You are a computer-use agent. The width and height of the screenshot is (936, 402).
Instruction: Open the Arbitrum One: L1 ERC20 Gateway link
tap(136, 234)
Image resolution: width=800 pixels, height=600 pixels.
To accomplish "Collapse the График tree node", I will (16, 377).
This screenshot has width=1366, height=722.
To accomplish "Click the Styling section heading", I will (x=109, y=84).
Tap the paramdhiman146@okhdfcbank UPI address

▬▬▬

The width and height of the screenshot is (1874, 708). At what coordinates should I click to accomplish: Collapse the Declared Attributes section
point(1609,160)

▬▬▬

## [What the exercise asks]
Find the line with "You are a computer-use" in the entries above. Retype it and each line after it, exactly, through the line with "Tap the paramdhiman146@okhdfcbank UPI address", and stop there.

## [Task result]
You are a computer-use agent. The width and height of the screenshot is (936, 402).
Instruction: Open the Arbitrum One: L1 ERC20 Gateway link
tap(136, 234)
Image resolution: width=800 pixels, height=600 pixels.
To accomplish "Collapse the График tree node", I will (16, 377).
This screenshot has width=1366, height=722.
To accomplish "Click the Styling section heading", I will (x=109, y=84).
Tap the paramdhiman146@okhdfcbank UPI address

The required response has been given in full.